In La Rosière and Savolinnna, we pooled our collective family travel confidence, equipped with skills gathered and developed over time to not only find those destinations, but revel in them.
Our home in Florence offers a particularly acute example of the gateway destination gone awry. Twenty million tourists a year visit a compact city that was not built to handle these volumes. And some portion of the credit — or the blame — goes to Maria Luisa de Medici and the patto di famiglia, the agreement by which she left the entire Medici collection to Florence on the condition that it never leave. She made the city a permanent destination. She also, arguably, made it permanently overwhelmed.
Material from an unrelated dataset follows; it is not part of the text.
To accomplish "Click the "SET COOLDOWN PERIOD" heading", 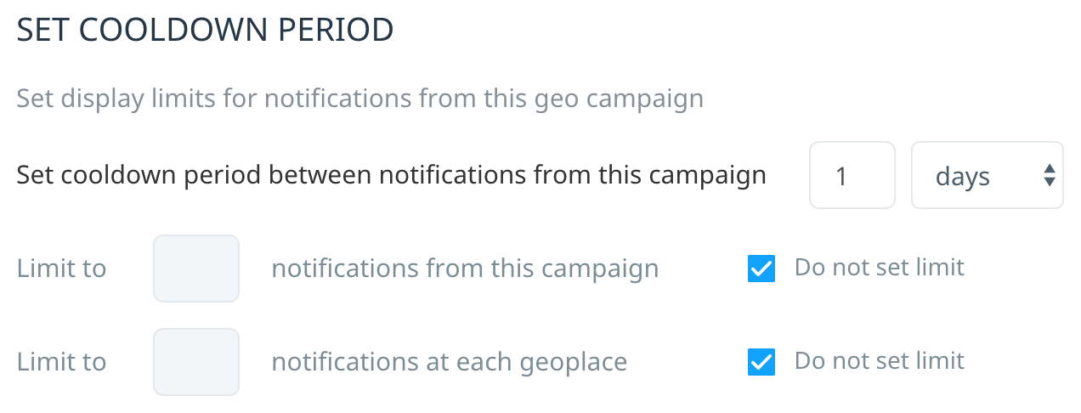I will tap(206, 30).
Which is the thing about gateway destinations: by the time you arrive, you’re one of millions arriving with the same expectation of transformation. And what you get instead is a masterclass in the full range of human behavior in a crowd, with your affection for humanity curdling, slowly or quickly, into frustration with people.
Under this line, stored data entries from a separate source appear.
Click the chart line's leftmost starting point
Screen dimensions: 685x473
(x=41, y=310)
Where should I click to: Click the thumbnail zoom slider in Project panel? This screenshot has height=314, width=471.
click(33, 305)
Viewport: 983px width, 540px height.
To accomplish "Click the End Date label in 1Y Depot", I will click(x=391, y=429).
Florence shows us what happens when we demand a frictionless, pre-packaged transformation. Places like La Rosière and Savonlinna remind us of the alternative. The antidote to the curdled crowd is travel confidence, borne of the willingness to cut your teeth on the beaten path so that, eventually, you have the skills to step off it entirely. True transformation doesn't happen while waiting in line with twenty thousand other daytrippers to see the Mona Lisa, Sunflowers, or Botticelli’s Venus, or standing in front of masterpieces to snap selfies. It happens when we leave the circuit in the rearview mirror, grateful for what it taught us in the short term, but more grateful for new opportunities, new eyes, new ears. Standing on a rickety wooden dock by a Finnish lake house, watching the sauna smoke rise into the birch trees, content with wondering what I’ll find next.
What do you think of gateway destination travel? Have you undertaken it? Do you eschew it? Does it exist? Must it exist?